▸ **Fragmento proporcionado**:
"""

Por Gilberto Prado Galán
Académico de la UIA
Si suscribimos la ecuación muerte-novela, donde todo el mundo sabe qué va pasar, pero nadie sabe cómo, la muerte más artística es la de quien sabe, mucho tiempo antes de que ocurra, la forma específica de la partida: alguien que padece una enfermedad incurable y que la batalla durante varios años, por ejemplo.
Es muy rara la muerte por elección cuya trama fue ideada varios meses antes de su puesta en marcha: el suicida decide interrumpir el río de sus horas casi siempre en la víspera, cuando la novela agoniza y su autor emprende la escritura de las últimas páginas.
Las mejores novelas, como las mejores muertes, son aquellas en donde el autor conoce no sólo el fin sino la manera en que éste habrá de ocurrir. Los caídos por causa de accidentes y que sufren lo que con enorme torpeza denominamos una muerte natural, son protagonistas de una novela fallida, donde el súbito final es gratuito, impuesto por la circunstancia, no planeado ni deliberadamente inducido por el autor.
Quizá la elección de la forma concreta de morir tenga qué ver, aún más, con la elección de la propia enfermedad, del malhadado recurso literario de conocer qué provocará el desenlace. Ningún enfermo de cáncer elige morir de tan deplorable manera. Incluso los fumadores odian la sola posibilidad de la muerte por cáncer.

"""

▸ **Exploración del material**:
A: Copia del fragmento sobre la muerte y la novela el pasaje que va de "Por Gilberto Prado" a "las últimas páginas.".
B: Enumera todas las expresiones del fragmento sobre la muerte y la novela en las que la palabra «muerte» o «muertes» aparece acompañada de un modificador.
C: Resume en dos oraciones el fragmento sobre la muerte y la novela.

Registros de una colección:
"""

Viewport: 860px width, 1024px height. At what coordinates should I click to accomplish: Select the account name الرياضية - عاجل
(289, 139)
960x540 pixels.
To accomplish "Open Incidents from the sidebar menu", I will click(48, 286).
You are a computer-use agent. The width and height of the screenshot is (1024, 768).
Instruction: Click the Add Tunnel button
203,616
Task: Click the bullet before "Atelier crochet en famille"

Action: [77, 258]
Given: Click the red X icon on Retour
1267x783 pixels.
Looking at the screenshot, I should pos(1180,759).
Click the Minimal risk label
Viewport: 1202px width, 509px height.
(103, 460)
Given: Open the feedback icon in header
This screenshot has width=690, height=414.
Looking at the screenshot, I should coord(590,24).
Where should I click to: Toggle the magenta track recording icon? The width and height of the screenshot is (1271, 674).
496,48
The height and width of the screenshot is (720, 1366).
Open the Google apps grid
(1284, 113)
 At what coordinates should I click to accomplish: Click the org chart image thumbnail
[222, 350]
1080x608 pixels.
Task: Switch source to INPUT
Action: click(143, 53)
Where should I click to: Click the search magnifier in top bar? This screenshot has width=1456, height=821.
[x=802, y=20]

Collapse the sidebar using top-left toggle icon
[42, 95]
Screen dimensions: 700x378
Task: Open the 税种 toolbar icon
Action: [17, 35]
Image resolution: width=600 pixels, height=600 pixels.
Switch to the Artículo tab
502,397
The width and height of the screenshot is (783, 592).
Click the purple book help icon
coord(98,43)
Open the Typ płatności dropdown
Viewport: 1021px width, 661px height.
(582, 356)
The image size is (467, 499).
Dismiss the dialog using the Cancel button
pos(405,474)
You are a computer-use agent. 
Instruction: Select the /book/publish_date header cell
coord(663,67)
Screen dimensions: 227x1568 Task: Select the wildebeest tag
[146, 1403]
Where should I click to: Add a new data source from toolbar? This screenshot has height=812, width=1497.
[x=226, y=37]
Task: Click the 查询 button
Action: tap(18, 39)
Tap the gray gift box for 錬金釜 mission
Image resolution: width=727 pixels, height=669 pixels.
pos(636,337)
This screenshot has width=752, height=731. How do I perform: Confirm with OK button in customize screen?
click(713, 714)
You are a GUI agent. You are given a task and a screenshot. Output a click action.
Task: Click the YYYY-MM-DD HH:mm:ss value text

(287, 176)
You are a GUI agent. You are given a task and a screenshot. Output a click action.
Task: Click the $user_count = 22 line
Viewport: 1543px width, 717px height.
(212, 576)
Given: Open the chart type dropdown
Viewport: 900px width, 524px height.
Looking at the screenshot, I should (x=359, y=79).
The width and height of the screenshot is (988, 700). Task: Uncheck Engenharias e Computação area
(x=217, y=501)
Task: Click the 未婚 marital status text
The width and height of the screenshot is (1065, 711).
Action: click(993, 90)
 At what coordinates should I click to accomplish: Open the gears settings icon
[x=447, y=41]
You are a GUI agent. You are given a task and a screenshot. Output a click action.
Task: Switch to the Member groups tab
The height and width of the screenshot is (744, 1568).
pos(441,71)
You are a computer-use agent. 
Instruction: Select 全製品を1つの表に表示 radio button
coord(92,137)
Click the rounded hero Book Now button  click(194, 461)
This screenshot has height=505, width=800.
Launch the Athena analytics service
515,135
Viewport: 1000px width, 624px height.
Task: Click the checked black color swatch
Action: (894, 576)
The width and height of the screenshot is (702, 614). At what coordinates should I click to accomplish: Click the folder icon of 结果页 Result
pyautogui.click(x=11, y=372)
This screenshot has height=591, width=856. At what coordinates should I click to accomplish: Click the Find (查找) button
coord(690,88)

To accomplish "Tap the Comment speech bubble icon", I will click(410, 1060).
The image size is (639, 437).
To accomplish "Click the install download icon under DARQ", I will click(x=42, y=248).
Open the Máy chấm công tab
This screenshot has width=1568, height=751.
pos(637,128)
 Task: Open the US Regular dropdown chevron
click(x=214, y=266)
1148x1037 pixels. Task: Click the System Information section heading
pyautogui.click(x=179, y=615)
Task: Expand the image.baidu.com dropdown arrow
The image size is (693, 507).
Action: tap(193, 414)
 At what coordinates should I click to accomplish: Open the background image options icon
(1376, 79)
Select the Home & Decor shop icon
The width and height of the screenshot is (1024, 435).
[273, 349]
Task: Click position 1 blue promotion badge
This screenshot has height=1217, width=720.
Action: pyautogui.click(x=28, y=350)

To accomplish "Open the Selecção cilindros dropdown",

"""

▸ **Resultados del ejercicio**:
A:
Por Gilberto Prado Galán
Académico de la UIA
Si suscribimos la ecuación muerte-novela, donde todo el mundo sabe qué va pasar, pero nadie sabe cómo, la muerte más artística es la de quien sabe, mucho tiempo antes de que ocurra, la forma específica de la partida: alguien que padece una enfermedad incurable y que la batalla durante varios años, por ejemplo.
Es muy rara la muerte por elección cuya trama fue ideada varios meses antes de su puesta en marcha: el suicida decide interrumpir el río de sus horas casi siempre en la víspera, cuando la novela agoniza y su autor emprende la escritura de las últimas páginas.

B:
- la ecuación muerte-novela
- la muerte más artística
- la muerte por elección
- las mejores muertes
- una muerte natural
- la muerte por cáncer

C: El fragmento equipara la muerte con una novela en la que todo el mundo sabe qué va a pasar, pero nadie sabe cómo, y afirma que las mejores muertes, como las mejores novelas, son aquellas en que el autor conoce el fin y también la manera en que ocurrirá. Quienes mueren por accidentes o de la llamada muerte natural protagonizan, en cambio, una novela fallida con un final impuesto por la circunstancia, y ningún enfermo de cáncer elige morir de esa manera.